══ Excerpt to read

This is particularly important when working with continuous outcome variables in small to moderate-sized samples.
🧪 Test Used: Shapiro-Wilk¶
The Shapiro-Wilk test checks whether the sample comes from a normal distribution.
- Null Hypothesis (H₀): The data follows a normal distribution
- Alternative Hypothesis (H₁): The data does not follow a normal distribution
🧠 Interpretation:¶
- p > 0.05 → Fail to reject H₀ → The data is likely a normal distribution ✅
- p < 0.05 → Reject H₀ → The data is likely a non-normal distribution ⚠️
We check this per group, and only if the outcome variable is continuous.
❗Note:¶
- No need to check normality for binary, categorical, or count data.
- For paired tests, we assess normality on the differences between paired observations.
config['distribution'] = infer_distribution_from_data(config, df)
🔍 Step: Infer Distribution of Outcome Variable 📘 Checking if the outcome variable follows a normal distribution Using Shapiro-Wilk Test H₀: Data comes from a normal distribution H₁: Data does NOT come from a normal distribution • Two-sample (independent) case → testing both groups • Group A → Shapiro-Wilk p = 0.4534 → Fail to reject H₀ ✅ (likely a normal distribution) • Group B → Shapiro-Wilk p = 0.7145 → Fail to reject H₀ ✅ (likely a normal distribution) ✅ Both groups are likely drawn from normal distributions 📦 Final Decision → config['distribution'] = `normal`
📖 Normality Check using KS Test (Click to Expand)

════

- Exercise details
Please state what the normality-check excerpt says normality is assessed on for paired tests.

══ Data lines

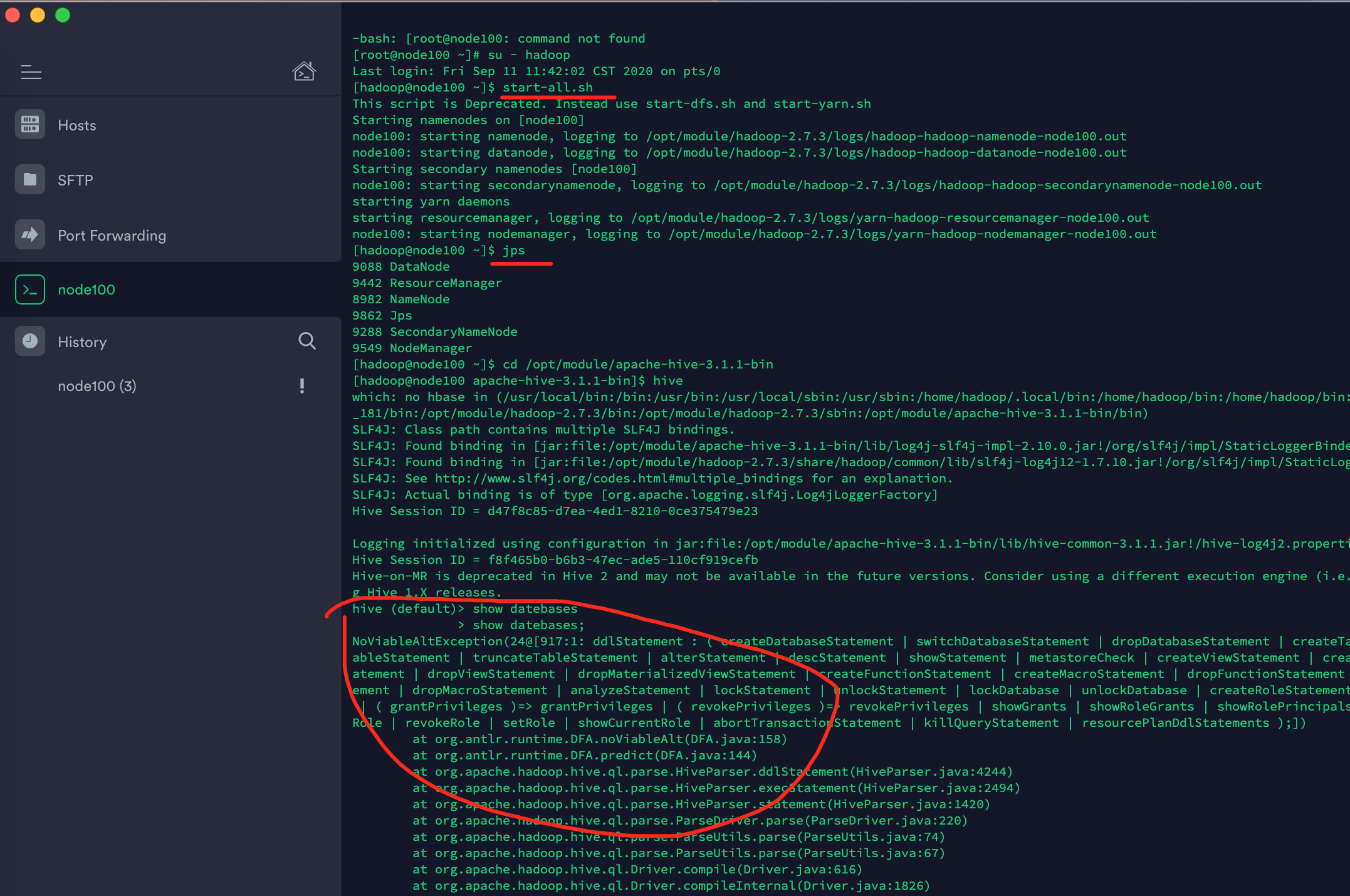Image resolution: width=1350 pixels, height=896 pixels.
Task: Click the node100 terminal prompt icon
Action: tap(29, 289)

════

- Answer
The differences between paired observations.